Diabetes in the Middle East – Our Model
Differences in diabetes risk across populations cannot be explained solely by environmental risk factors. In other words, it is the interaction between our environment and our genes that determines whether we remain healthy or develop disease. In some populations, like the Gulf, their genes might predispose them to diabetes, but it is the environmental factors that tip the scale one way or the other. Despite the lack of scientific research, it is likely that the populations in the Middle East, particularly in the Gulf, are at a higher risk of developing T2D with lower BMI ranges, or smaller changes in their diet, or smaller decreases in their physical activity levels. On the other hand, that could also mean that lifestyle interventions can be very effective and promising in these populations in preventing and delaying the onset of diabetes. In the end, this could be some good news for T2D patients and doctors in the Gulf. We can do something about it. Exercise more and eat healthier.
Ongoing efforts of healthcare givers and public health initiatives in combating the burgeoning problem of obesity and diabetes in the Middle East cannot be undermined. These include providing early diagnosis of diabetes, high quality treatment, and addressing people’s lack of physical activity and poor diet choices. Today, compared to 10 years ago, people in the Middle East are better educated about diabetes, and more aware of what they should and what they should not do; we try to walk more, eat healthier, watch our weight, and try to exercise.

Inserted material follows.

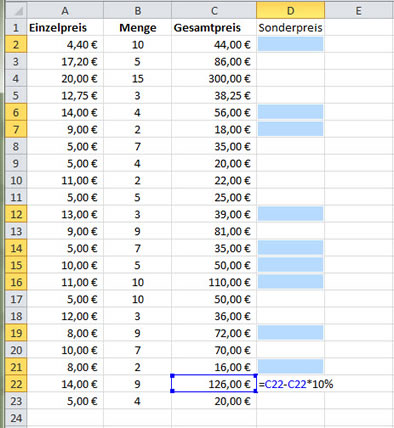Select column C header
The height and width of the screenshot is (428, 394).
[x=214, y=11]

In the UAE, since 2006, ICLDC in Abu Dhabi, a leading diabetes centre, has developed a public health initiative, which is intended to reach all levels of the UAE society using multiple pillars: Walk for life, Play for Life, Eat for Life and Cook for Life. The Walk for Life is an annual 5K walkathon for the community, which takes place in November every year, and attracts more than 20,000 people. This initiative aims to inspire people to walk, build walking communities and encourage healthy lifestyles. These are impressive promising steps in the right direction, and more is yet to come from the UAE and other nations in the region.